Message ID | 164251409447.3435901.10092442643336534999.stgit@warthog.procyon.org.uk (mailing list archive) |
---|---|
State | New, archived |
Headers | show |
Series | fscache, cachefiles: Rewrite fixes/updates | expand |
On Tue, Jan 18, 2022 at 01:54:54PM +0000, David Howells wrote: > Add an IS_KERNEL_FILE() macro to test the S_KERNEL_FILE inode flag as is > common practice for the other inode flags[1]. Please fix the flag to have a sensible name first, as the naming of the flag and this new helper is utterly wrong as we already discussed.
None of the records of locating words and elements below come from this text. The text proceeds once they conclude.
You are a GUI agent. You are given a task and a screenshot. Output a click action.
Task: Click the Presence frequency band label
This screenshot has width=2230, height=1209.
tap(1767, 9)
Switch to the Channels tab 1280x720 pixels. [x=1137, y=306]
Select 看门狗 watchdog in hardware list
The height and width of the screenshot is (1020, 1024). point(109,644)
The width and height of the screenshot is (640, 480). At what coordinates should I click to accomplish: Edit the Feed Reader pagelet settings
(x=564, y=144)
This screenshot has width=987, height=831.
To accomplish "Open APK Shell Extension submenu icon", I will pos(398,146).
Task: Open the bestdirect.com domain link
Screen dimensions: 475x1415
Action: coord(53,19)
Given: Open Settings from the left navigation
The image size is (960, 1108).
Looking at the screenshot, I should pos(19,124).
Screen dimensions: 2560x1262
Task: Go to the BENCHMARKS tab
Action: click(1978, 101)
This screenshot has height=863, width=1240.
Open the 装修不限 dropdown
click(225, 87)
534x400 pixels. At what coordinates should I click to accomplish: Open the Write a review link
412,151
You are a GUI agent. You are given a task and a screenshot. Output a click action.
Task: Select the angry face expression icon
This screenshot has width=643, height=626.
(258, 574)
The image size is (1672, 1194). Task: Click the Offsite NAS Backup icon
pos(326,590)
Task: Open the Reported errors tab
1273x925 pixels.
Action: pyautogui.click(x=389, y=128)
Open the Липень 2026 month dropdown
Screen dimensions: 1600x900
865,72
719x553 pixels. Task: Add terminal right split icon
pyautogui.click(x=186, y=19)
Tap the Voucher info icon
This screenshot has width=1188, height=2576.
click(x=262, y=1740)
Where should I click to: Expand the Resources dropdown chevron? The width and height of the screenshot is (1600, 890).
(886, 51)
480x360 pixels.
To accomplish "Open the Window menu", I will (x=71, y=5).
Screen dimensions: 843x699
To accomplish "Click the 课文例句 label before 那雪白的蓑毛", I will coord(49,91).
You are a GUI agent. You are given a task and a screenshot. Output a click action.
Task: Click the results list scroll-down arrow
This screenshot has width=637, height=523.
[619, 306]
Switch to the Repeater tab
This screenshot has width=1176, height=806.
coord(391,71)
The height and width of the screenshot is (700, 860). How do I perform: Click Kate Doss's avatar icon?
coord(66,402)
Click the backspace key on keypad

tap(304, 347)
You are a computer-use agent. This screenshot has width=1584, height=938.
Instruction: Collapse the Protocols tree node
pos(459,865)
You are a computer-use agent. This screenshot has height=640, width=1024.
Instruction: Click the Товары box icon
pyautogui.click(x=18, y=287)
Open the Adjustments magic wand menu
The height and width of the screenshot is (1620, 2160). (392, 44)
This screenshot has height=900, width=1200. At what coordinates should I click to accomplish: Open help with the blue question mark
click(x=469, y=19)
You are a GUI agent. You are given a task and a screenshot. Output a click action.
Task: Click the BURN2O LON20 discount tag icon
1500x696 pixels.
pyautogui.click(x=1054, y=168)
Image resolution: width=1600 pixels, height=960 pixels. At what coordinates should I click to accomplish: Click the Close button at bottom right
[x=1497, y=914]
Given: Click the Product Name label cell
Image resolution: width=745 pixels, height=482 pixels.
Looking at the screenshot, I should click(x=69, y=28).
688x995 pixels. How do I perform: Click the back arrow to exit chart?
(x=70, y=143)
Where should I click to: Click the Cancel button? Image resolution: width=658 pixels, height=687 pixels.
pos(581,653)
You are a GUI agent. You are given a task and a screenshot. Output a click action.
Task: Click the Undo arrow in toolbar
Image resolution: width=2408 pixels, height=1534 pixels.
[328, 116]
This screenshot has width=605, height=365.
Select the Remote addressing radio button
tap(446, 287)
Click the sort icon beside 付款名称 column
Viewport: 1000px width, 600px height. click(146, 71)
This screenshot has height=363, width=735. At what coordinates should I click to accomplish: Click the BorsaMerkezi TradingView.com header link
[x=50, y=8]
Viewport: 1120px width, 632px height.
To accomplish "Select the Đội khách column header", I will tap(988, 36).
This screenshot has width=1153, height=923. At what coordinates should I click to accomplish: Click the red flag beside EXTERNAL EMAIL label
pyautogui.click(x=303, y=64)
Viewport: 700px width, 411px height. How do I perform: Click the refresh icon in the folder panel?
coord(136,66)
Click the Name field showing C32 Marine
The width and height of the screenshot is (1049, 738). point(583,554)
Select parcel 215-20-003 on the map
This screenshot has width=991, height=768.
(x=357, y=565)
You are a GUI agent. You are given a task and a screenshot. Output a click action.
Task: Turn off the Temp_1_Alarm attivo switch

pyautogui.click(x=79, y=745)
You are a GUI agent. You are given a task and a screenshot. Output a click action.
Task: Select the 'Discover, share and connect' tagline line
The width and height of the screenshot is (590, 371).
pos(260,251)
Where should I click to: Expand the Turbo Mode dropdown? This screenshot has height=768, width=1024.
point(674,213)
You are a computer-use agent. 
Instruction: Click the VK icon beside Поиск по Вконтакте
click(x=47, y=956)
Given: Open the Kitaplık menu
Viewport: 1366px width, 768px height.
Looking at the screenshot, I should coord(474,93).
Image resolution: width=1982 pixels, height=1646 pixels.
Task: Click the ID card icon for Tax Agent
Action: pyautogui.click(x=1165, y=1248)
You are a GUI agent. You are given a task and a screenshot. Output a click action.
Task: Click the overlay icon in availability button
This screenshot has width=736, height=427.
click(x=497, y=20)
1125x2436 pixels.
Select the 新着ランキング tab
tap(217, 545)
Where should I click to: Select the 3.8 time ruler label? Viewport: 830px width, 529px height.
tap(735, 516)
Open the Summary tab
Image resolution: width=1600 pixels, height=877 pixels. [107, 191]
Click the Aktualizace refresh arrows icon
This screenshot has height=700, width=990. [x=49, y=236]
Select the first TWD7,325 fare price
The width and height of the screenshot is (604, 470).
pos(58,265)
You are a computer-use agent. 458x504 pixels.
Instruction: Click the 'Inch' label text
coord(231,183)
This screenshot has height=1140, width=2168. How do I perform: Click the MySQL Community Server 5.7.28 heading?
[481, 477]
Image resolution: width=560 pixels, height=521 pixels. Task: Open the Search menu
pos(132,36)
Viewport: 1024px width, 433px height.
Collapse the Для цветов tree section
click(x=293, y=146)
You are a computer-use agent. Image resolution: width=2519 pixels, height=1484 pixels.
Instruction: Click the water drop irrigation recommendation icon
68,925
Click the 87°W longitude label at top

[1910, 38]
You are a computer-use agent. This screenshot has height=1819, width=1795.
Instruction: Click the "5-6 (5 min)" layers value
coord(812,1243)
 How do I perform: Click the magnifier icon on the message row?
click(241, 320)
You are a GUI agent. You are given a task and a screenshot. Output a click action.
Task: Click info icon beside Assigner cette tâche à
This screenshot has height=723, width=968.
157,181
Christoph Hellwig <hch@infradead.org> wrote: > On Tue, Jan 18, 2022 at 01:54:54PM +0000, David Howells wrote: > > Add an IS_KERNEL_FILE() macro to test the S_KERNEL_FILE inode flag as is > > common practice for the other inode flags[1]. > > Please fix the flag to have a sensible name first, as the naming of the > flag and this new helper is utterly wrong as we already discussed. And I suggested a new name, which you didn't comment on. David
On Tue, Jan 18, 2022 at 05:40:14PM +0000, David Howells wrote: > Christoph Hellwig <hch@infradead.org> wrote: > > > On Tue, Jan 18, 2022 at 01:54:54PM +0000, David Howells wrote: > > > Add an IS_KERNEL_FILE() macro to test the S_KERNEL_FILE inode flag as is > > > common practice for the other inode flags[1]. > > > > Please fix the flag to have a sensible name first, as the naming of the > > flag and this new helper is utterly wrong as we already discussed. > > And I suggested a new name, which you didn't comment on. Again, look at the semantics of the flag: The only thing it does in the VFS is to prevent a rmdir. So you might want to name it after that. Or in fact drop the flag entirely. We don't have that kind of protection for other in-kernel file use or important userspace daemons either. I can't see why cachefiles is the magic snowflake here that suddenly needs semantics no one else has.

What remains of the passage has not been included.